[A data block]
+++

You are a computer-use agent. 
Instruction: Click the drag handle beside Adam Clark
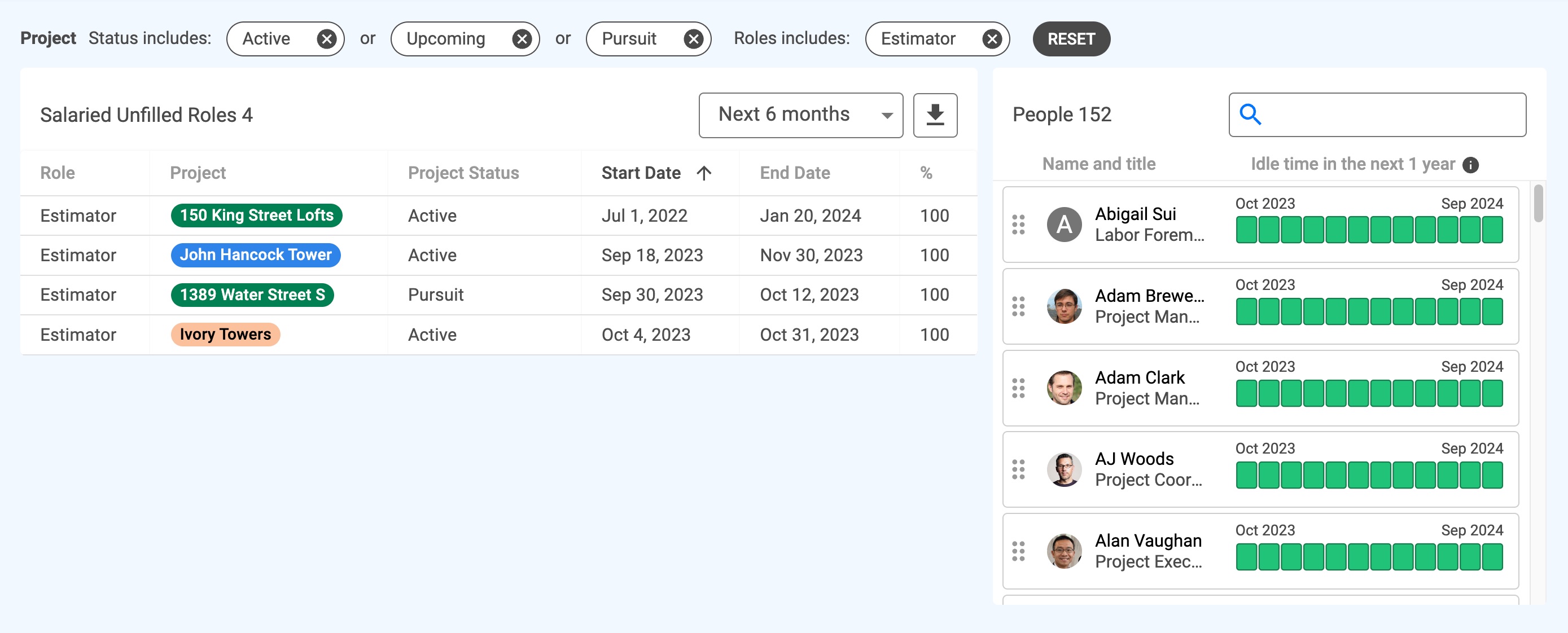[1019, 388]
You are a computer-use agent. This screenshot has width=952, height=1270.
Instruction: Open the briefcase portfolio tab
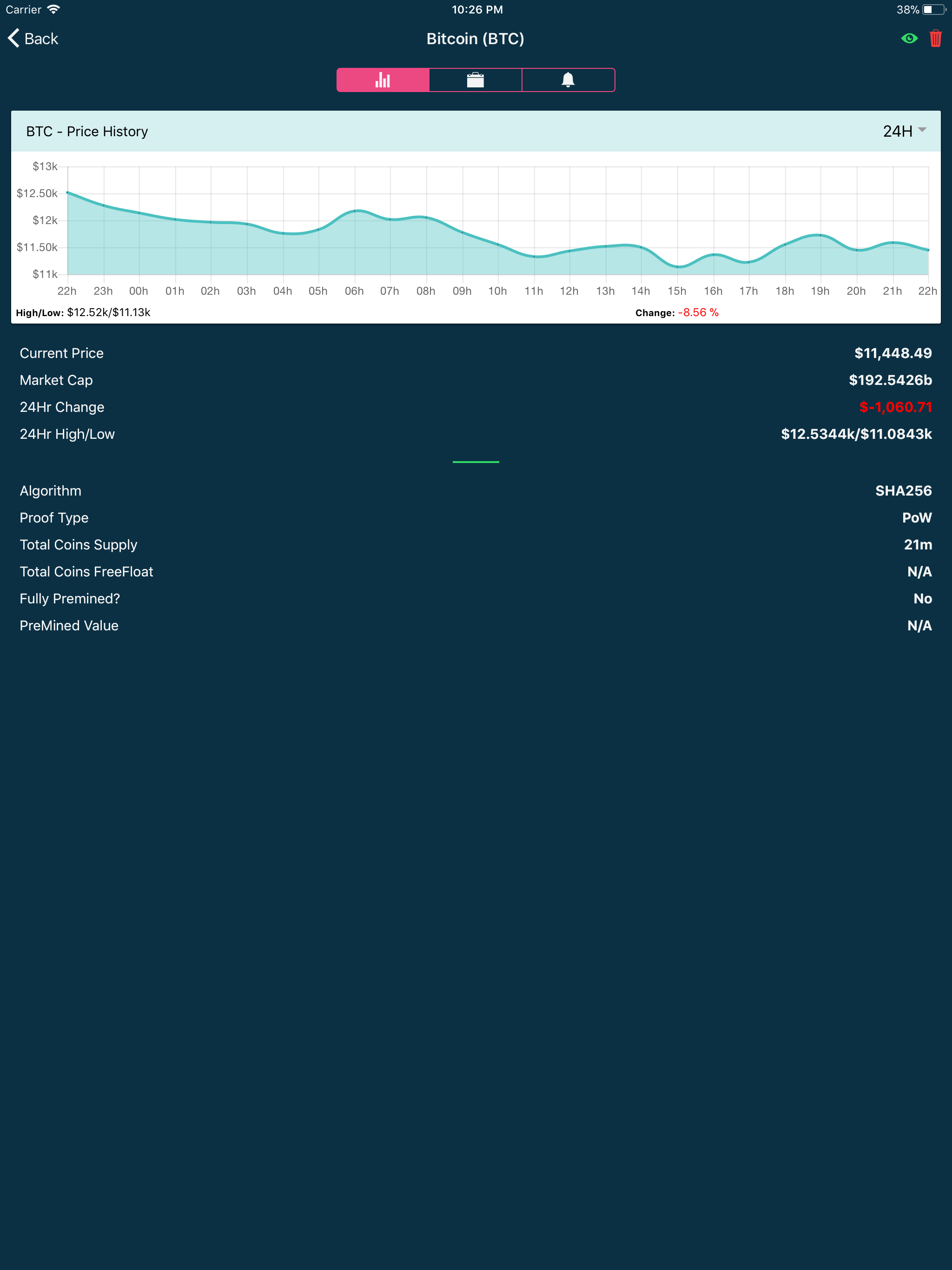[476, 80]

+++

» **Task goal**
Return every line of the entries above without any changes, but leave the pictures out.

» **Exercise solution**
You are a computer-use agent. 
Instruction: Click the drag handle beside Adam Clark
[1019, 388]
You are a computer-use agent. This screenshot has width=952, height=1270.
Instruction: Open the briefcase portfolio tab
[476, 80]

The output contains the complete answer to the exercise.